TEXTE DE LA PAGE:
⟨

L’aquarelle nous apprend l’essence des choses. Avec de l’eau, des pigments, du papier, le défi de peindre l’essentiel est posé. Quelle frugalité dans les moyens ! Symboliquement, ce dénuement à quelque chose de fondamental – il nous rappelle notre juste place dans l’équilibre du monde.
Aller à l’essentiel dans le sujet, c’est aussi aller à l’essentiel dans ma propre vie. Le choix du cadrage, de la lumière, le respect des perspectives sont les fondements mêmes de mes choix existentiels. Je ne peux peindre la beauté si mes choix sont aliénés par des causes externes.

⟩

EXERCICES À RÉALISER:
(a) D'après le texte sur l'aquarelle, de quels moyens dispose le peintre ?
(b) Poursuivez le texte sur l'aquarelle à la suite de sa dernière phrase.
Les enregistrements n'ont aucun rapport avec le texte sur l'aquarelle.

ENREGISTREMENTS FOURNIS:
⟨

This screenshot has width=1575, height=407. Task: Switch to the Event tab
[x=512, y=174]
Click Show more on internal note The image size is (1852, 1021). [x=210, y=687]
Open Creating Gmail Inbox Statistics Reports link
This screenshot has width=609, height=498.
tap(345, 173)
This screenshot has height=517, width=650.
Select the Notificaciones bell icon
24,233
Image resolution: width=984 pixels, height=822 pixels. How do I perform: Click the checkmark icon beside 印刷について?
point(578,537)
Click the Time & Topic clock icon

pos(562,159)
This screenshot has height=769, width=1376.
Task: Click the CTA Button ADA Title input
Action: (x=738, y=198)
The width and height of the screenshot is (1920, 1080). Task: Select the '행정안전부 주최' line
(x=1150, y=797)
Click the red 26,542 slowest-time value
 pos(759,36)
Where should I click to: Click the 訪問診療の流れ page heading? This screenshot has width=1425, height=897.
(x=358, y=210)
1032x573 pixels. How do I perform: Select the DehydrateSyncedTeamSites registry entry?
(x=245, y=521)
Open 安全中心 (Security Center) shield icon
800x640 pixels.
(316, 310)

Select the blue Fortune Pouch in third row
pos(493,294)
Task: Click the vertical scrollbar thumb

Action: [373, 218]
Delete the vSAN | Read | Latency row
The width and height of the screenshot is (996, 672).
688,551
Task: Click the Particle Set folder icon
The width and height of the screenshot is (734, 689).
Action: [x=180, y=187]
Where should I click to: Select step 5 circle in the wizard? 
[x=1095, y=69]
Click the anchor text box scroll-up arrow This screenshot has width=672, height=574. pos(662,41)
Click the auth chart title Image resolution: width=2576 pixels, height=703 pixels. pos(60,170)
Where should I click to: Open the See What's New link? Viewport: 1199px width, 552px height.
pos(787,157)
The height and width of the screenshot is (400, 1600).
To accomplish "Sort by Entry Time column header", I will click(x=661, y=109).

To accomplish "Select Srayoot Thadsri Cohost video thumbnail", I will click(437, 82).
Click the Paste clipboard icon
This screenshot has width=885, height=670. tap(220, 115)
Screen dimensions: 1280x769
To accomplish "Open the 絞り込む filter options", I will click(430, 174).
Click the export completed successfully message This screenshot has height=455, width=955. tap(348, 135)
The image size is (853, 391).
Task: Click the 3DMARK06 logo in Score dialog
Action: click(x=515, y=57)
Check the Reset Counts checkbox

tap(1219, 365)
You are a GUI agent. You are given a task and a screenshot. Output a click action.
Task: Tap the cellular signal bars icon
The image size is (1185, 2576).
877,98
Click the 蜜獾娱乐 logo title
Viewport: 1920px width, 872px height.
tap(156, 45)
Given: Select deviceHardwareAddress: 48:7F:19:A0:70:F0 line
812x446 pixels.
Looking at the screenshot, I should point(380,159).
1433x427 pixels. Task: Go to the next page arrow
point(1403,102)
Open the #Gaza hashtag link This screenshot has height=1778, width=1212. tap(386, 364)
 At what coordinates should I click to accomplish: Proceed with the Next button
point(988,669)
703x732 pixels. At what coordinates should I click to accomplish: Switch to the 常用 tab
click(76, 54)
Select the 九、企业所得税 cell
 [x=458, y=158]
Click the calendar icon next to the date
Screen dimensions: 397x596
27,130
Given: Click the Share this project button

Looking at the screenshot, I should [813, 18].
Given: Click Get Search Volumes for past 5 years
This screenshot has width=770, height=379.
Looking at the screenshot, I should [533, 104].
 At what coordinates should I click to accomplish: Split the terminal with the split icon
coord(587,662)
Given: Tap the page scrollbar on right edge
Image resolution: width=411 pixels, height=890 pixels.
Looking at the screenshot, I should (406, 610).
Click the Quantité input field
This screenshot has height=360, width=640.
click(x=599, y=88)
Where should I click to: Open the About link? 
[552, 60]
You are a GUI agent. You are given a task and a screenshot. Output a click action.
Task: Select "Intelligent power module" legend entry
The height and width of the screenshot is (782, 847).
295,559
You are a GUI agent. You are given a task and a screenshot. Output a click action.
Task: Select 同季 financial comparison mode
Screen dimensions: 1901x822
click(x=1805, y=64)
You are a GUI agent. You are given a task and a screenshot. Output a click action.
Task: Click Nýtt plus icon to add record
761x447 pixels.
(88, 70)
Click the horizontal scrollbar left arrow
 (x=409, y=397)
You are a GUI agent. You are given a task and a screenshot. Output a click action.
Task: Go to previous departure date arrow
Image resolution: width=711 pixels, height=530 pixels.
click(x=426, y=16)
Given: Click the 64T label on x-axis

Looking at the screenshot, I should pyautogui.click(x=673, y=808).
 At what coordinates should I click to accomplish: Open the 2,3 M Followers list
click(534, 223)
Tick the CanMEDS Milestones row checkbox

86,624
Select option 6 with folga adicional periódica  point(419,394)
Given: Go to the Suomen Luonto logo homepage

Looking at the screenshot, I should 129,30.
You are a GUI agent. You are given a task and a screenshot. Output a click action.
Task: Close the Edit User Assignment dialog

⟩

EXERCICES CORRIGÉS:
(a) De l'eau, des pigments et du papier.

(b)
Une civilisation qui déporte nos vies dans l’orientation des désirs, qui manipule nos besoins à des buts étrangers à nous-mêmes, se sclérose. Nous ne vivons plus que par procuration digitale et écrans interposés. L’essentiel se traduit par des valeurs simples qui, comme pour l’aquarelle, produisent des effets étonnants : la sobriété pour le corps, l’insatiabilité pour l’esprit, la démesure pour l’amour. Mais c’est le contraire pour notre société qui érige la sobriété en amour, l’insatiabilité pour le corps et la démesure pour l’esprit.
La prochaine évolution sociale sera de reconquérir l’essentiel, c’est-à-dire notre liberté intérieure débarrassée des virus à cristaux liquides. En supprimant le superflu de nos vies, nous laissons apparaître ce qui est primordial : connaître la nature et y trouver dans l’harmonie une place utile et réciproquement constructive.